How it should look, those horses look a bit big mind!

The laptop is languishing on Ebay as we speak and I took my credit card into Dixons and bought an ex-display PC for £260. Hardly earth shattering performance, but I’ve got a few graphics cards lying around from the last time I owned a PC and one of them was bound to work. It’ll be good enough.

So, I drag this PC home, whack the back off it and install a Geforce 5200 graphics card that doesn’t look too badly damaged. Luckily the drivers were preinstalled with XP and the PC fired up first time. Time to hunt out that DVD again.

I’ve only gone and lost it down the back of the sofa. Never mind, I’ll just copy it off the laptop again, it’ll be fine. I do this, sit back with a nice bottle of whisky and prepare to become humanity’s worst nightmare.

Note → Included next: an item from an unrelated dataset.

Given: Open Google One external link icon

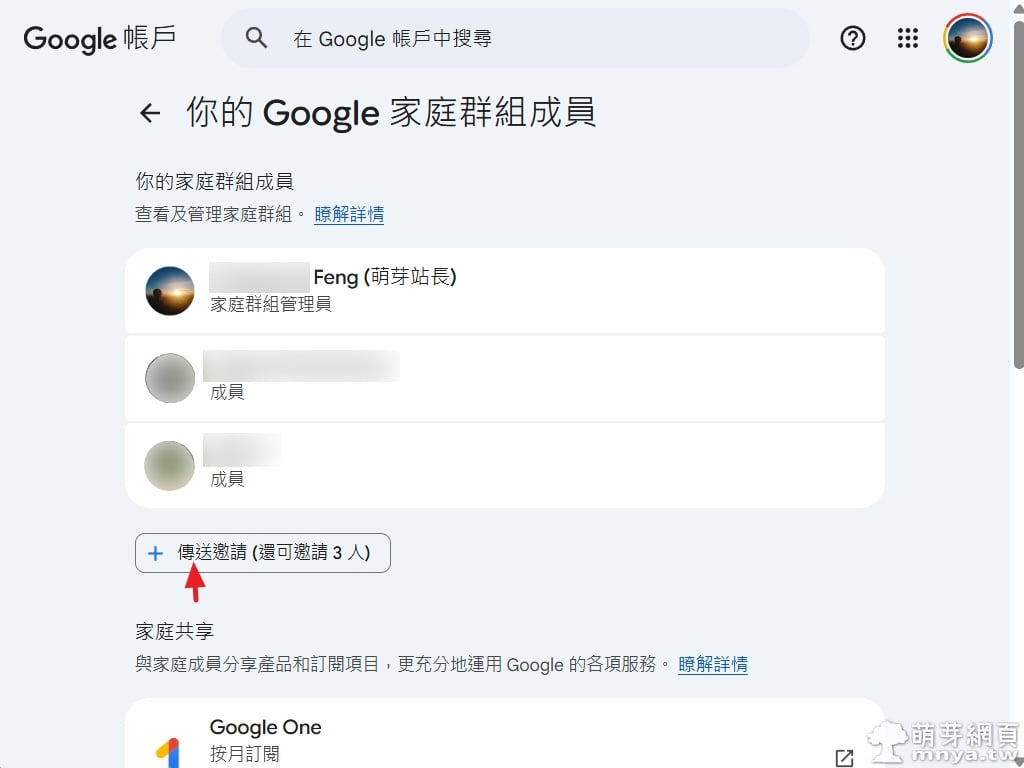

Click. Click-click. Bollocks. Now it’s only moaning about my drivers being out of date. 32mb and over four hours later downloading drivers on a sodding dial-up connection I’m completely up to date and ready to try again. Hoorah!

“This demo expires on 30 Oct 2005, please contact your licensee to extend.”


Nothing more to add your honour.

Fucks sake. That’ll teach us. It might be really good. We’ll let you know next month. If we’ve bought it or we’re not too busy playing it. And if we don’t forget.